Stored items:
****

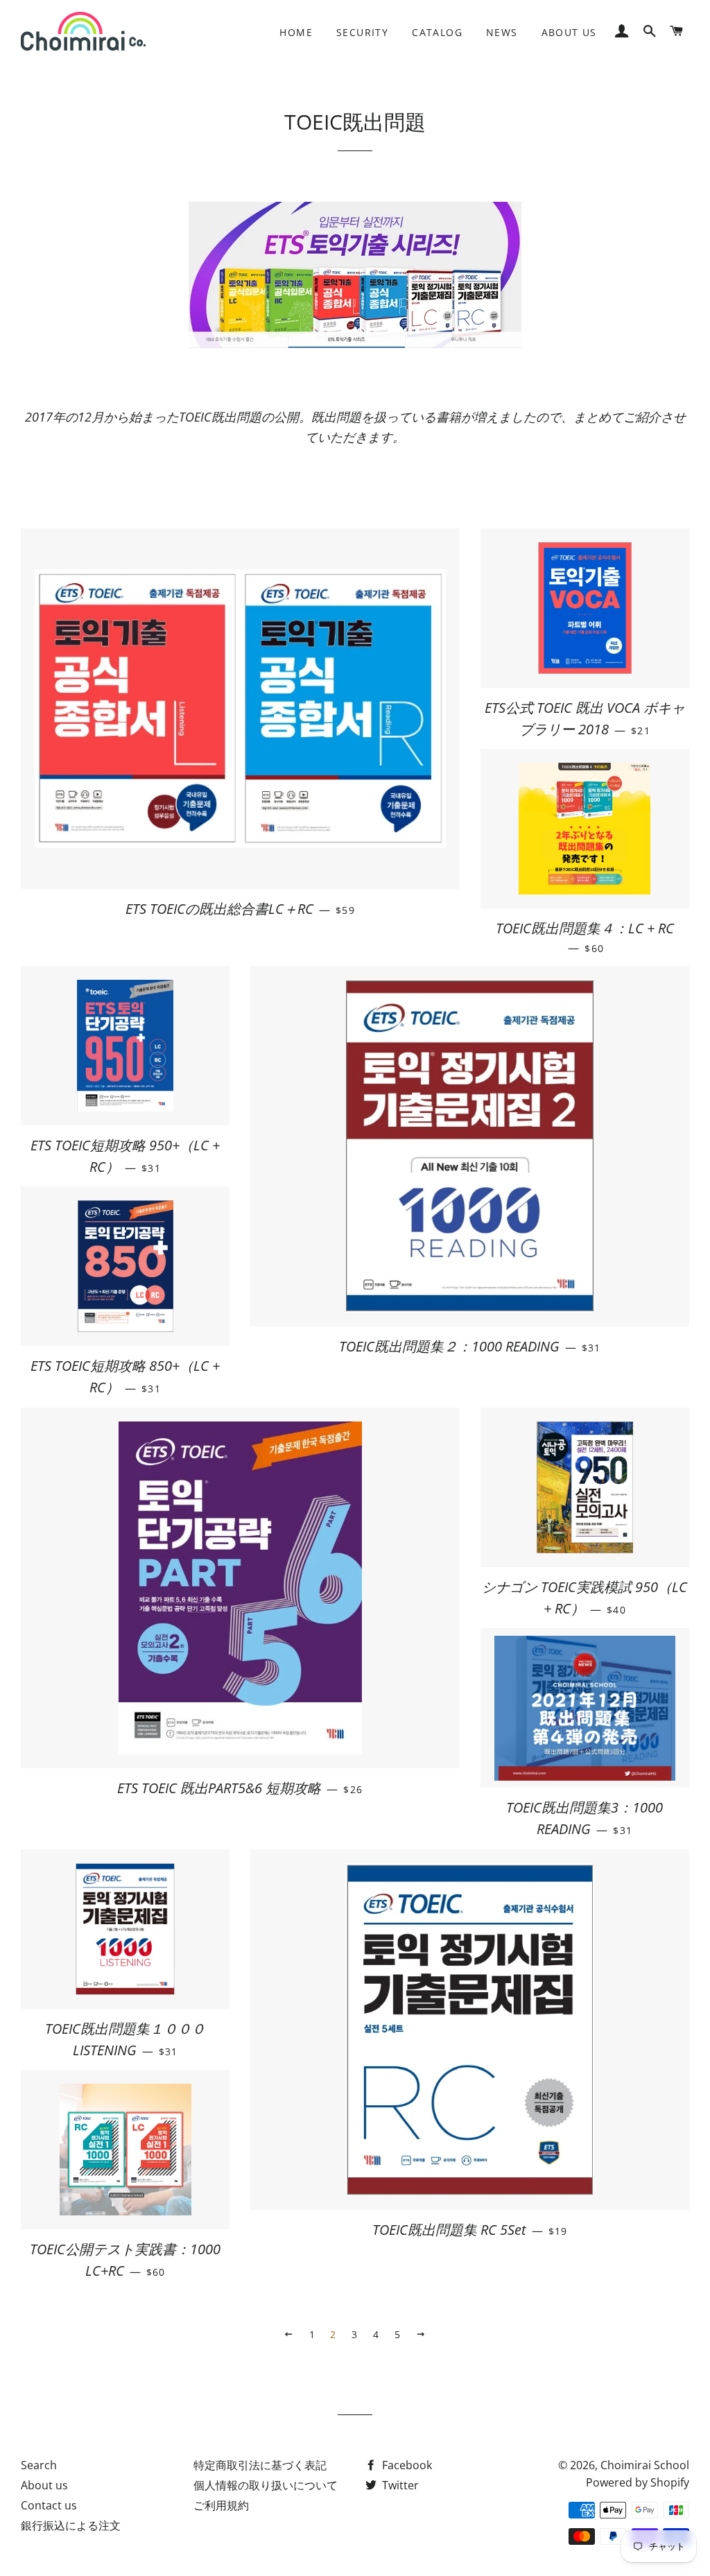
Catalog (437, 32)
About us (569, 32)
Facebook (405, 2465)
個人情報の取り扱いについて (265, 2485)
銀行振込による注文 (71, 2525)
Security (362, 32)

****

Will you restate every entry word for word and omit the images?

Catalog (437, 32)
About us (569, 32)
Facebook (405, 2465)
個人情報の取り扱いについて (265, 2485)
銀行振込による注文 (71, 2525)
Security (362, 32)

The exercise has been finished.